C'est pour cela qu'il devient impératif d'orienter les financements vers la prévention et la recherche, afin de mieux identifier les interactions entre tous les facteurs de dégradation de l'environnement et les conséquences sanitaires. Je pense, entre autres, aux conséquences du réchauffement climatique sur la santé, aux diverses pollutions dont celle de l'air, aux expositions aux produits chimiques comme les perturbateurs endocriniens et les pesticides, ou encore aux expositions aux ondes électromagnétiques.

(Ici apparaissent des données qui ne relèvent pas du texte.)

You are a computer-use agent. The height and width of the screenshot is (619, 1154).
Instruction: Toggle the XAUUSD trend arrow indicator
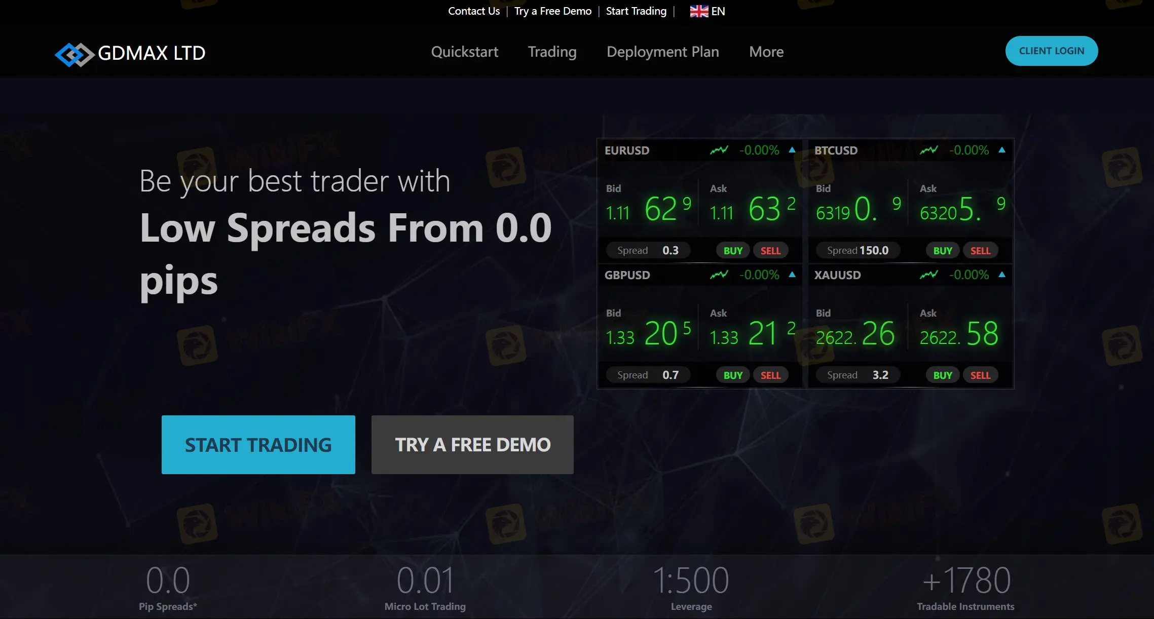pos(1002,275)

Les chiffres parlent d'eux-mêmes. Selon l'OMS, dans notre pays, la mortalité est due à 14 % à des causes environnementales, ce qui représente 84 000 morts par an. Nous comptons 20 millions de malades chroniques, dont 10,7 millions de personnes classées en affection de longue durée. La pollution de l'air tue prématurément 50 000 personnes chaque année en France. Son coût socio-économique est évalué à 100 milliards d'euros. Pour un homme, le risque de développer un cancer approche deux chances sur trois. Que proposez-vous afin de changer notre vision, mais surtout notre approche dans les choix politiques et budgétaires, afin de prioriser et renforcer la prévention et la recherche comme socle de solutions ?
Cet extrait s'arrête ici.